Exercise requirements ::
All lines in the data below carrying the string "computer" are to be located and copied.

Task data ::
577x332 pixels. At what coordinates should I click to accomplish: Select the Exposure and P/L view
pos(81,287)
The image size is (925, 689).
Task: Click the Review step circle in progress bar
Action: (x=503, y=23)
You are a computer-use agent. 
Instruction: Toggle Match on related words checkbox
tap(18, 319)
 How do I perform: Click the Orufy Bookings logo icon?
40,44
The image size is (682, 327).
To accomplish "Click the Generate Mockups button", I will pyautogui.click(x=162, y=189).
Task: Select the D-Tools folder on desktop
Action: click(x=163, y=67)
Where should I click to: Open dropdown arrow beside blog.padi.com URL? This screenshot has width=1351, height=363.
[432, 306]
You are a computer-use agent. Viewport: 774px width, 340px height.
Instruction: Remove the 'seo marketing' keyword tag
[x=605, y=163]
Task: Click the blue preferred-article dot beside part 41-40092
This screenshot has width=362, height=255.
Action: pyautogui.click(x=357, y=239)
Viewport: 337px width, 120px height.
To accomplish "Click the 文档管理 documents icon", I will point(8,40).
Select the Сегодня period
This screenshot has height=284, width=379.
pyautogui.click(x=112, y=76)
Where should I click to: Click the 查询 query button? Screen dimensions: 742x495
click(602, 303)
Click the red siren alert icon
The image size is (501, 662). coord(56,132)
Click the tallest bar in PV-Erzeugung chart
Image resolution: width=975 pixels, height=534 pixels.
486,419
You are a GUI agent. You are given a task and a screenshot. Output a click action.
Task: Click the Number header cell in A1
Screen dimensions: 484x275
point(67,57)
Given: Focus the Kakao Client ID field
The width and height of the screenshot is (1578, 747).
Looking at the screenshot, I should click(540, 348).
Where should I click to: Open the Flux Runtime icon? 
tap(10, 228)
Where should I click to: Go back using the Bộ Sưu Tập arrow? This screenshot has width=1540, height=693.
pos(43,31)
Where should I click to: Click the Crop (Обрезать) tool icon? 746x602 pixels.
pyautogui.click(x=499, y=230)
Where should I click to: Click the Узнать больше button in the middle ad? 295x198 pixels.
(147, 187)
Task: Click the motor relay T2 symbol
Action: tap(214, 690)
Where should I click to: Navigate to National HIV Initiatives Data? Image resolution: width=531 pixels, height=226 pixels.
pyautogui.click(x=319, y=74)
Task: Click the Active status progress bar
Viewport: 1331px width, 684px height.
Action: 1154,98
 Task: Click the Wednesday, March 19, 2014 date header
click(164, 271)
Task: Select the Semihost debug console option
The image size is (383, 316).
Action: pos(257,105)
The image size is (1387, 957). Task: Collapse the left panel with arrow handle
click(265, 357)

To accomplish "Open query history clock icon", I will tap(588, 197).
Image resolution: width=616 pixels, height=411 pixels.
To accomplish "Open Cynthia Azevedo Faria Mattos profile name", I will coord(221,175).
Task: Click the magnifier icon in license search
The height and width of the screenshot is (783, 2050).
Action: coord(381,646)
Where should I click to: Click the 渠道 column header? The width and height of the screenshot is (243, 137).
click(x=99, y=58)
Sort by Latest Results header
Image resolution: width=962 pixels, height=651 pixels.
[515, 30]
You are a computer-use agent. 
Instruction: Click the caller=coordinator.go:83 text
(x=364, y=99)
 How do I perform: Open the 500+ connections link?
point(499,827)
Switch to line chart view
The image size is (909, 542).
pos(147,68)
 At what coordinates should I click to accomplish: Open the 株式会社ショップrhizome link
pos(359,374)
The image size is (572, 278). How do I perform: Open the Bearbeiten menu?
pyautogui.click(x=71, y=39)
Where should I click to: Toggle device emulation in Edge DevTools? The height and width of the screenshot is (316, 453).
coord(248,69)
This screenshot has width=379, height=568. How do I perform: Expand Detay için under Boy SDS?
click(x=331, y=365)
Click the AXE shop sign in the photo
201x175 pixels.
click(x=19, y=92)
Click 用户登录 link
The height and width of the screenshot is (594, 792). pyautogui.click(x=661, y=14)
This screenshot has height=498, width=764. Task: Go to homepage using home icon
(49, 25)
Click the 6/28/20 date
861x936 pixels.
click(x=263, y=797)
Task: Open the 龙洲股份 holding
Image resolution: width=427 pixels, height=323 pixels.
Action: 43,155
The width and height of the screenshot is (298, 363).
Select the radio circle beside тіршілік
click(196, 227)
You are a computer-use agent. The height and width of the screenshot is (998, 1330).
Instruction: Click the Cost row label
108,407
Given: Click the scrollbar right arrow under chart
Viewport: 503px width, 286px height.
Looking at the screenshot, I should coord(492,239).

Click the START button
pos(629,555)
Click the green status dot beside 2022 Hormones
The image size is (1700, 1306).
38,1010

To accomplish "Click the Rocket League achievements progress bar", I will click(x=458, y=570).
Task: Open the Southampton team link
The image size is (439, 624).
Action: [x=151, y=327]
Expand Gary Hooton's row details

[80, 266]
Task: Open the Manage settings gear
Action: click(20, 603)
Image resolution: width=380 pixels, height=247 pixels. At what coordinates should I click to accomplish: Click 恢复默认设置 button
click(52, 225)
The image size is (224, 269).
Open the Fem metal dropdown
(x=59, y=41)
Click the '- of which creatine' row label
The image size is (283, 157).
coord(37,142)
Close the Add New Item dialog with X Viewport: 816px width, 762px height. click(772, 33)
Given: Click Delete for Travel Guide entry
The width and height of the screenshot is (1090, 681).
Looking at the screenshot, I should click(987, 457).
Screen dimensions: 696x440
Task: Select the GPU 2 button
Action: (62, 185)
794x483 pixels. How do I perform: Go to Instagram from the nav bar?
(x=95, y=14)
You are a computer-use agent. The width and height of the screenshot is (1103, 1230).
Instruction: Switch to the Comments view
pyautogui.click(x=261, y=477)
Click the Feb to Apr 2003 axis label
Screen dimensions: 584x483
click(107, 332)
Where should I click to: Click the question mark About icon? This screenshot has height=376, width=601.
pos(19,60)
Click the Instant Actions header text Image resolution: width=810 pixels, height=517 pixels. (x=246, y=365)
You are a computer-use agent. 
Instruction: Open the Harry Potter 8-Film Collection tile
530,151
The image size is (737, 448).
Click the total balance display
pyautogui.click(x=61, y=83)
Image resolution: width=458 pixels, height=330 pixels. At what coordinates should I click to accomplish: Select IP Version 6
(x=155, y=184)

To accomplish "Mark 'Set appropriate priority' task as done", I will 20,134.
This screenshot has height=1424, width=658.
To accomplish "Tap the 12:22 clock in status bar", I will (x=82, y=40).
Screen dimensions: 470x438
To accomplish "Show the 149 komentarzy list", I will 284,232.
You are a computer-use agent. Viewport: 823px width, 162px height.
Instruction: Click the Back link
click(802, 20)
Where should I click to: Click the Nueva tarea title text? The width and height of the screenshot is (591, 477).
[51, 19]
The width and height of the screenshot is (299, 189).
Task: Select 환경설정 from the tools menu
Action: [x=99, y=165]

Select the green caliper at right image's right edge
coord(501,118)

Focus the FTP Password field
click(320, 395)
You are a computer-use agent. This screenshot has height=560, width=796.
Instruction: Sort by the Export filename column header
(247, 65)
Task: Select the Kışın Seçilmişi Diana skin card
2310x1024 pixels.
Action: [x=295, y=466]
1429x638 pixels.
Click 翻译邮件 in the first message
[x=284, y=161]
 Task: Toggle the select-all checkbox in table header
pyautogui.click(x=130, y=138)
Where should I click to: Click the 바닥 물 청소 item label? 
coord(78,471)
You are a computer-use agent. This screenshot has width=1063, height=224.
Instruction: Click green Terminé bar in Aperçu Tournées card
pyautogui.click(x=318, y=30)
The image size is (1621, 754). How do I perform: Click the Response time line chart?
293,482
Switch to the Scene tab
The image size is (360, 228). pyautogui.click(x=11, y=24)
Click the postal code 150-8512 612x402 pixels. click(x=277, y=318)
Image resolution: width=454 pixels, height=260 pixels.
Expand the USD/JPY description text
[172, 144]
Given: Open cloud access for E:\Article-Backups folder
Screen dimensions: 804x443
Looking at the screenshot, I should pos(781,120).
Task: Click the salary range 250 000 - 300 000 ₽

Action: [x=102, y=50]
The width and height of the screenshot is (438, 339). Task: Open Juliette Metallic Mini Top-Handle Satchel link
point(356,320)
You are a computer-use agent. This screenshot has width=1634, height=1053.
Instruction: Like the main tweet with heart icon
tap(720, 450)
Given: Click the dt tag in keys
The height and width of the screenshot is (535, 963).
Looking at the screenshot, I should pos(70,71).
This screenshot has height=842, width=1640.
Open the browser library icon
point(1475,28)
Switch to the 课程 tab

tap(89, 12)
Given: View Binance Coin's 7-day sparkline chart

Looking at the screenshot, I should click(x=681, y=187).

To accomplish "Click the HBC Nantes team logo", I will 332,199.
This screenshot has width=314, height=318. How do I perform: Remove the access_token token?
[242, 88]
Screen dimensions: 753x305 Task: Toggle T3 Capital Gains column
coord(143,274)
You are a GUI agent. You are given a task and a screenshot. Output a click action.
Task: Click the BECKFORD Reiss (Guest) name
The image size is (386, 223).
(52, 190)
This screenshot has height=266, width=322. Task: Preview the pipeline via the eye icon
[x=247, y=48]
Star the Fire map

Answer section ::
You are a computer-use agent. 
You are a computer-use agent. Viewport: 774px width, 340px height.
You are a computer-use agent. 
You are a computer-use agent. The height and width of the screenshot is (998, 1330).
You are a computer-use agent. The width and height of the screenshot is (1103, 1230).
You are a computer-use agent. 
You are a computer-use agent. Viewport: 823px width, 162px height.
You are a computer-use agent. This screenshot has height=560, width=796.
You are a computer-use agent. This screenshot has width=1063, height=224.
You are a computer-use agent. This screenshot has width=1634, height=1053.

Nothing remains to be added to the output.